LIVRE : Conversations avec Luis Buñuel de Tomas Pérez Turrent et José de la Collina - 2008

51isNBxacJLDire qu'interviewer Buñuel sur le sens de son oeuvre est une gageure demeure après la lecture de cet intéressant ouvrage un doux euphémisme. Les deux journalistes qui connaissent les films de Buñuel sur le bout des ongles tentent bien ici ou là des analyses subtiles, mais impossible de tirer les vers du nez du Buñuel qui ne livrerait pas plus les clés de ses films que celle de son coffre. Buñuel passe son temps à botter en touche - "non, ce n'était point mon intention" -, et à trouver presque systématiquement des explications logiques les plus terre à terre possibles pour déjouer toutes interprétations "définitives". C'est un réel jeu du chat et de la souris et c'est finalement assez jouissif de voir comment le réalisateur reste réfractaire - voire même d'une mauvaise foi absolue - face aux saillies des deux hommes, finissant même par lâcher cette petite phrase lourde de sens : "Ce geste n'a aucun sens en particulier, ou peut-être en avait-il un que j'ai oublié. Mais tout doit-il avoir une justification ? Prenez garde, le danger de devenir des cahieristes du cinéma [qui éditent d'ailleurs ce livre, po rancunier] vous guette"... Comme le dit l'un des deux interviewers, gentiment excédé, "J'ai parfois l'impression que ces entretiens devraient s'intituler : Assaut au Sphinx Buñuel".

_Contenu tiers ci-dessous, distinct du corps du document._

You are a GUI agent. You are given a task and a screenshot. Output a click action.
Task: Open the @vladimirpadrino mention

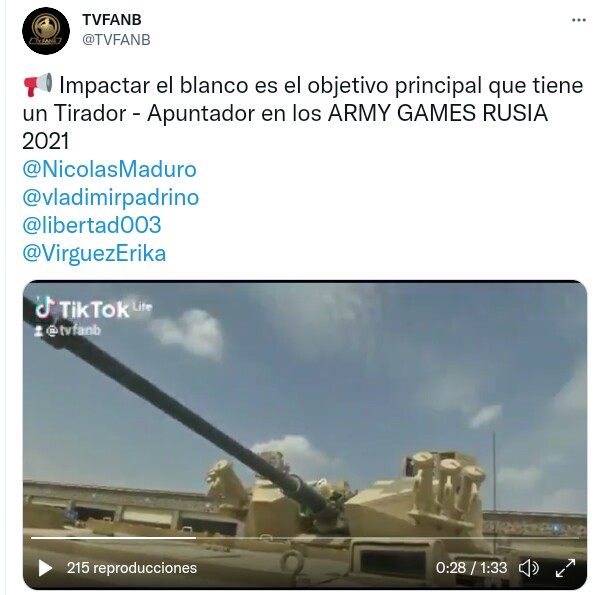110,197
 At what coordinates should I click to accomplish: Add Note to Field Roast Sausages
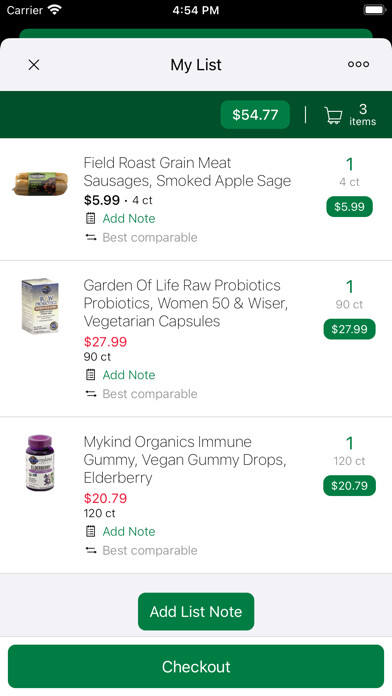129,218
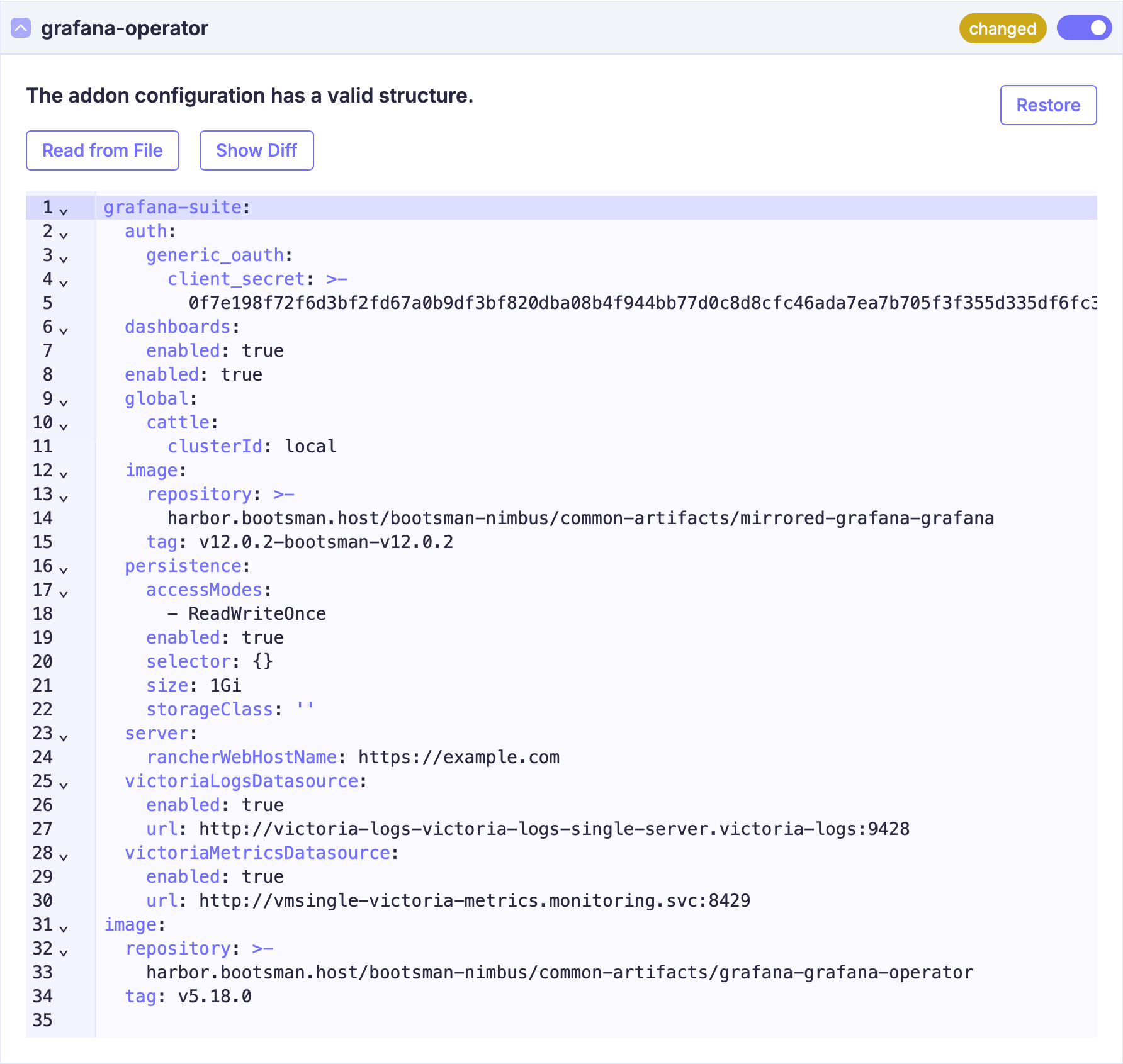Fold the grafana-suite block at line 1
This screenshot has width=1123, height=1064.
pos(64,211)
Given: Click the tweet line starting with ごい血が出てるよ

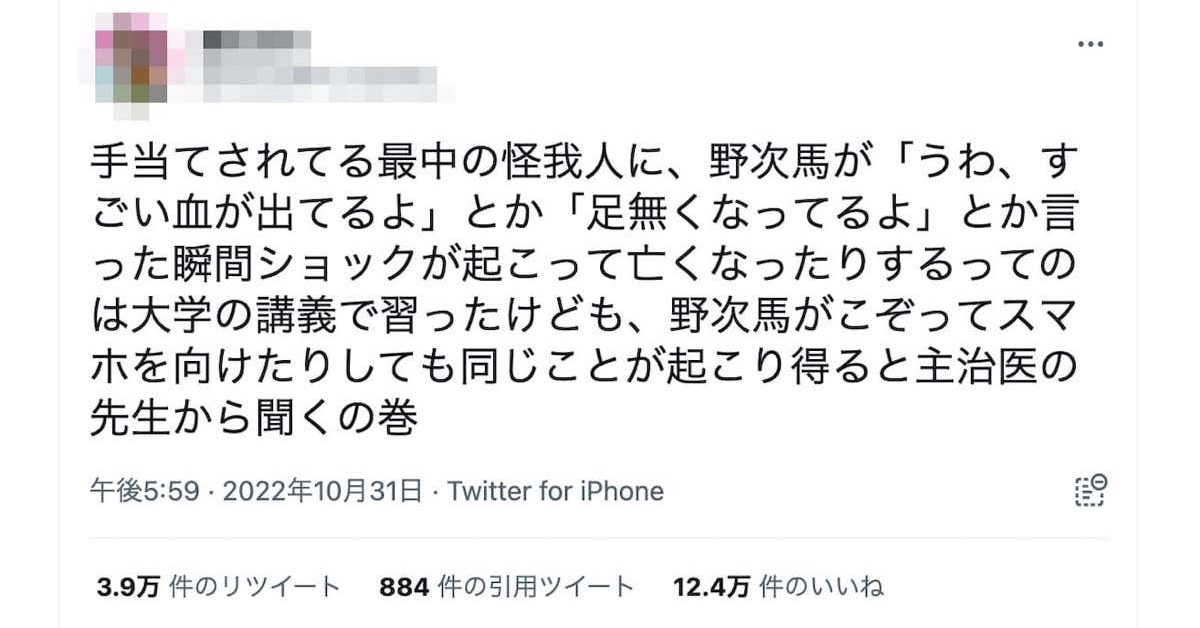Looking at the screenshot, I should (x=583, y=215).
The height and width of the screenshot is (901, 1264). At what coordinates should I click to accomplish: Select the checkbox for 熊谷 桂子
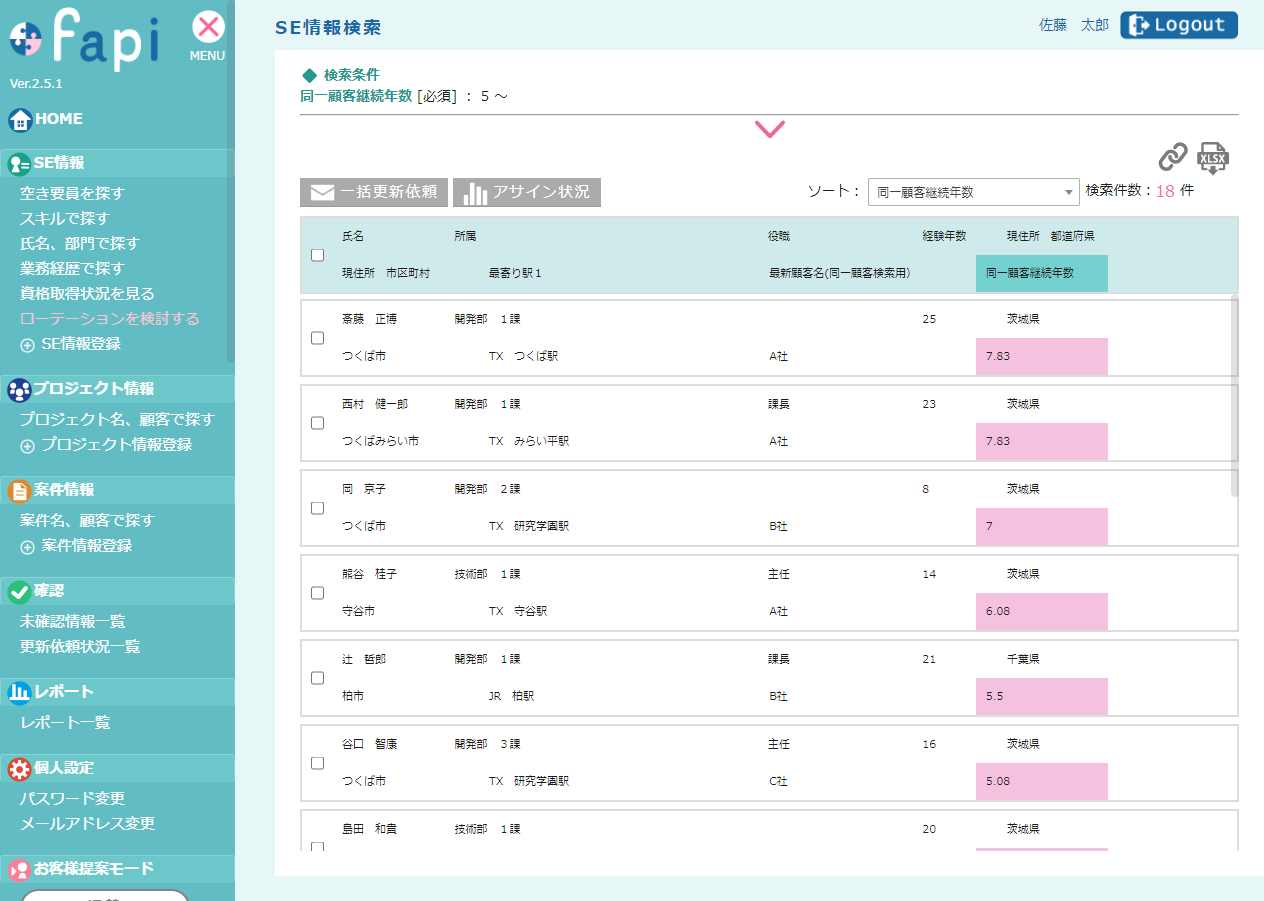click(318, 593)
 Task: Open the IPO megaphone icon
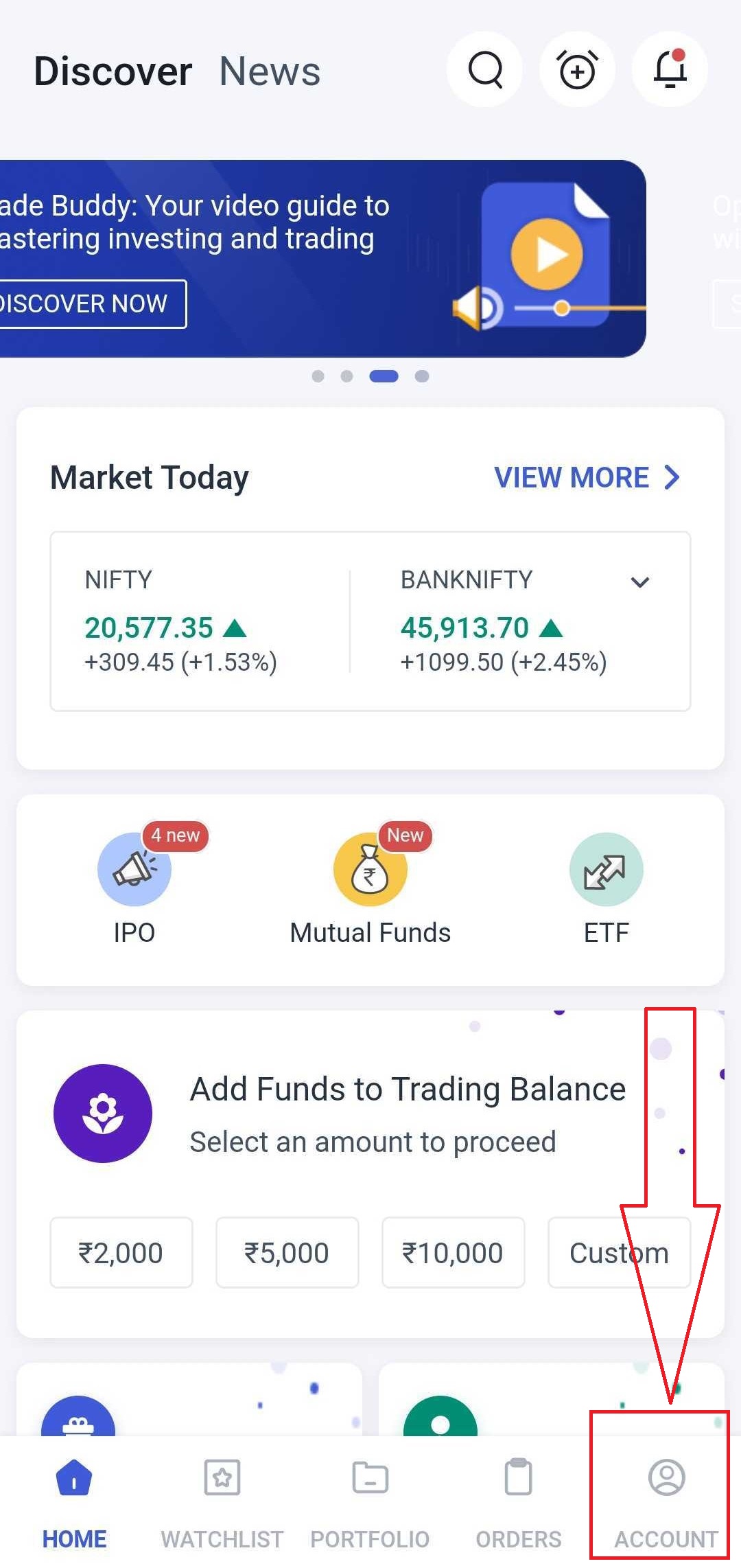pyautogui.click(x=134, y=869)
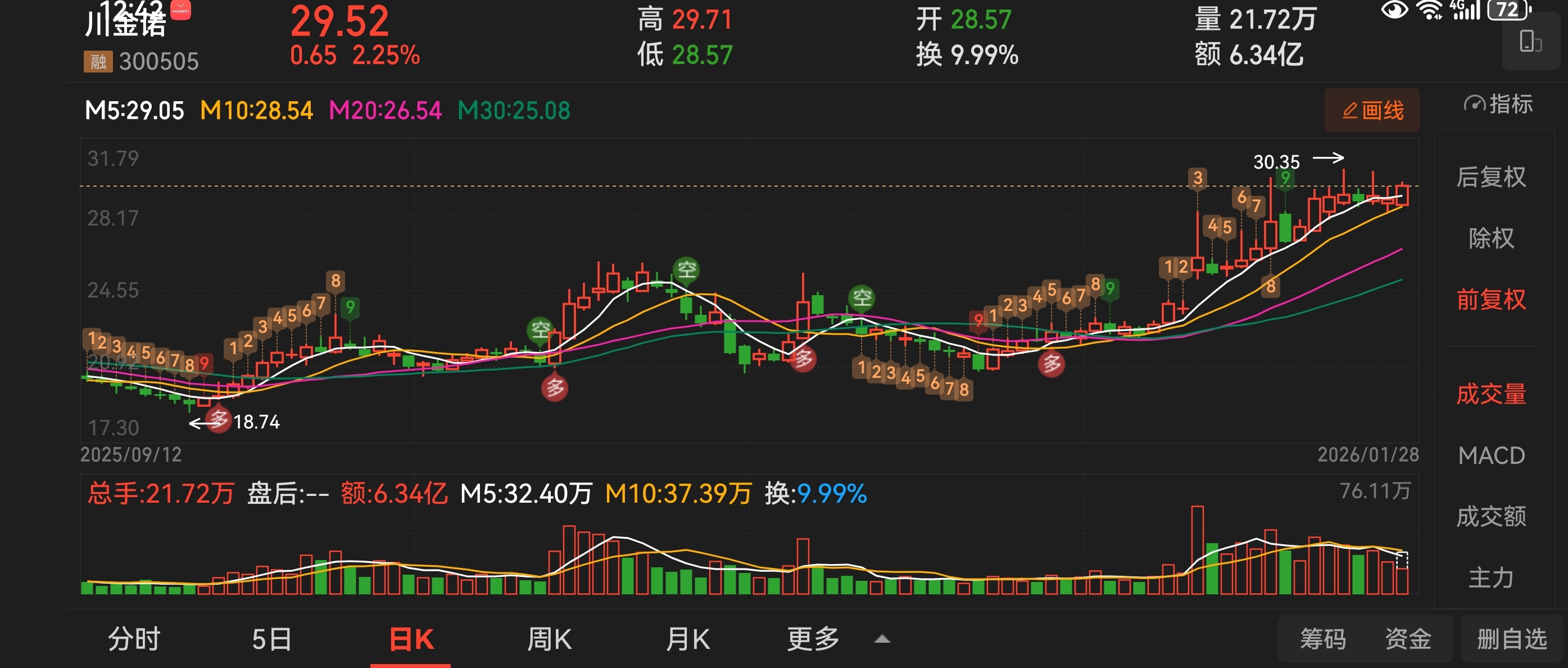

Chaque film est donc passé en revue et, malgré tout, plusieurs thématiques, plusieurs champs d'intérêt finissent par apparaître dans les propos de ce Buñuel méfiant, voire carrément sur la défensive, mais se prêtant tout de même volontiers au jeu des questions-réponses. Il revient ainsi sur certaines de ses inspirations qui fleurent bon l'influence du surréalisme ("Je me méfie de la raison et de la culture. Dans notre esprit, il y a des images qui apparaissent tout à coup, sans que nous y ayons réfléchi. Dans tous mes films, y compris dans les plus conventionnels, il y a cette tendance à l'irrationnel, à un comportement qui ne peut s'expliquer suivant la logique.") et évoque longuement la "personnalité" de la plupart de ses personnages principaux - qu'il serait souvent dangereux d'identifier avec l'auteur. Il indique notamment son attirance pour les personnages bourrés de contradictions et sur leur évolution au cours du récit ("Presque tous mes personnages subissent une désillusion puis ils changent, en bien ou en mal."). Le maître mot de ces entretiens demeure l'ambiguïté et on sent que Buñuel prend un malin plaisir - notamment lorsque les deux journalistes s'escriment à savoir ce qui relève de la réalité ou du fantasme dans Belle de Jour - à battre en brèche leur analyse sur le sens caché de telles ou telles scènes. Lors de la partie consacrée à Simon du Désert, Buñuel livre d'ailleurs ce qui pourrait constituer son petit secret intime : "Je suis toujours ambigu. L'ambiguïté m'est consubstantielle, parce que je brise les idées reçues, immuables. Où est la Vérité ? La Vérité est un mythe." - beau sujet de philo, moi je dis...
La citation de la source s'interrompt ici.